REQUIRED TASK. Reproduce the listing below verbatim, starting at the line that contains "Given: Select the active Part Test tab" and ending at the last line of the listing.
---
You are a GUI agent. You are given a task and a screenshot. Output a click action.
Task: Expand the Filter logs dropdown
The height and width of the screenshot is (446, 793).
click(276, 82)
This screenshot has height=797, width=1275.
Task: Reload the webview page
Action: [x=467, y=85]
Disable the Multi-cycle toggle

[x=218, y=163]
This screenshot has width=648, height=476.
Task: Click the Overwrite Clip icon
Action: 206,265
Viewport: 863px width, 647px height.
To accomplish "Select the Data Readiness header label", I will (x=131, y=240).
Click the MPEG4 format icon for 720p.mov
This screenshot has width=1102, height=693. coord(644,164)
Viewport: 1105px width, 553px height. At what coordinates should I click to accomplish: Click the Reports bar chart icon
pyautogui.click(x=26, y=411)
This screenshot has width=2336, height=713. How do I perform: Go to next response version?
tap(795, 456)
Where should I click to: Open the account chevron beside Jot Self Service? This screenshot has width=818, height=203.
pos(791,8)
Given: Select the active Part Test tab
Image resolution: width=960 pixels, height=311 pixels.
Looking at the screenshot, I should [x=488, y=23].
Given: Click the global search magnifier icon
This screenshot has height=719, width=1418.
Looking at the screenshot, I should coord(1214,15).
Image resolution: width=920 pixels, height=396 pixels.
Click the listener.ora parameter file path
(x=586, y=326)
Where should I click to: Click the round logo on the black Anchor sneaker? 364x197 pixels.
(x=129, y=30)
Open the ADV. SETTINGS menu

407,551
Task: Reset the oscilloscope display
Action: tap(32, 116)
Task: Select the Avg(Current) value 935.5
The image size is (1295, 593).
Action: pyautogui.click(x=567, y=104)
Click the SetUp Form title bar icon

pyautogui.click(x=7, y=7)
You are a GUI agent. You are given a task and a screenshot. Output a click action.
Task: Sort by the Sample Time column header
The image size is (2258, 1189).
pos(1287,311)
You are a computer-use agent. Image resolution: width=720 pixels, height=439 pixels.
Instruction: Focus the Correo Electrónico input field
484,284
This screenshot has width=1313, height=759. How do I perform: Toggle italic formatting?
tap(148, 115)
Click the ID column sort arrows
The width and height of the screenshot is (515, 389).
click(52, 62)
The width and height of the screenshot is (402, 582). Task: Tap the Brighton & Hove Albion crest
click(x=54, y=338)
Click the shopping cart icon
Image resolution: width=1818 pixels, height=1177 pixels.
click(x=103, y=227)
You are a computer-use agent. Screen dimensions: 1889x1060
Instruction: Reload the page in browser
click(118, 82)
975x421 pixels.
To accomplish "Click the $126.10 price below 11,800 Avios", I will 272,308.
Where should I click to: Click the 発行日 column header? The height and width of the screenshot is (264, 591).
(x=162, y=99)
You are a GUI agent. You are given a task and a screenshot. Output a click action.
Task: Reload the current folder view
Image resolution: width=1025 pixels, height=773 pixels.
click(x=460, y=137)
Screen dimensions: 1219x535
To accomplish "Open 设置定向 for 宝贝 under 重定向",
---
FINISHED ANSWER.
Given: Select the active Part Test tab
Image resolution: width=960 pixels, height=311 pixels.
Looking at the screenshot, I should [x=488, y=23].
Given: Click the global search magnifier icon
This screenshot has height=719, width=1418.
Looking at the screenshot, I should coord(1214,15).
Image resolution: width=920 pixels, height=396 pixels.
Click the listener.ora parameter file path
(x=586, y=326)
Where should I click to: Click the round logo on the black Anchor sneaker? 364x197 pixels.
(x=129, y=30)
Open the ADV. SETTINGS menu

407,551
Task: Reset the oscilloscope display
Action: tap(32, 116)
Task: Select the Avg(Current) value 935.5
The image size is (1295, 593).
Action: pyautogui.click(x=567, y=104)
Click the SetUp Form title bar icon

pyautogui.click(x=7, y=7)
You are a GUI agent. You are given a task and a screenshot. Output a click action.
Task: Sort by the Sample Time column header
The image size is (2258, 1189).
pos(1287,311)
You are a computer-use agent. Image resolution: width=720 pixels, height=439 pixels.
Instruction: Focus the Correo Electrónico input field
484,284
This screenshot has width=1313, height=759. How do I perform: Toggle italic formatting?
tap(148, 115)
Click the ID column sort arrows
The width and height of the screenshot is (515, 389).
click(52, 62)
The width and height of the screenshot is (402, 582). Task: Tap the Brighton & Hove Albion crest
click(x=54, y=338)
Click the shopping cart icon
Image resolution: width=1818 pixels, height=1177 pixels.
click(x=103, y=227)
You are a computer-use agent. Screen dimensions: 1889x1060
Instruction: Reload the page in browser
click(118, 82)
975x421 pixels.
To accomplish "Click the $126.10 price below 11,800 Avios", I will 272,308.
Where should I click to: Click the 発行日 column header? The height and width of the screenshot is (264, 591).
(x=162, y=99)
You are a GUI agent. You are given a task and a screenshot. Output a click action.
Task: Reload the current folder view
Image resolution: width=1025 pixels, height=773 pixels.
click(x=460, y=137)
Screen dimensions: 1219x535
To accomplish "Open 设置定向 for 宝贝 under 重定向",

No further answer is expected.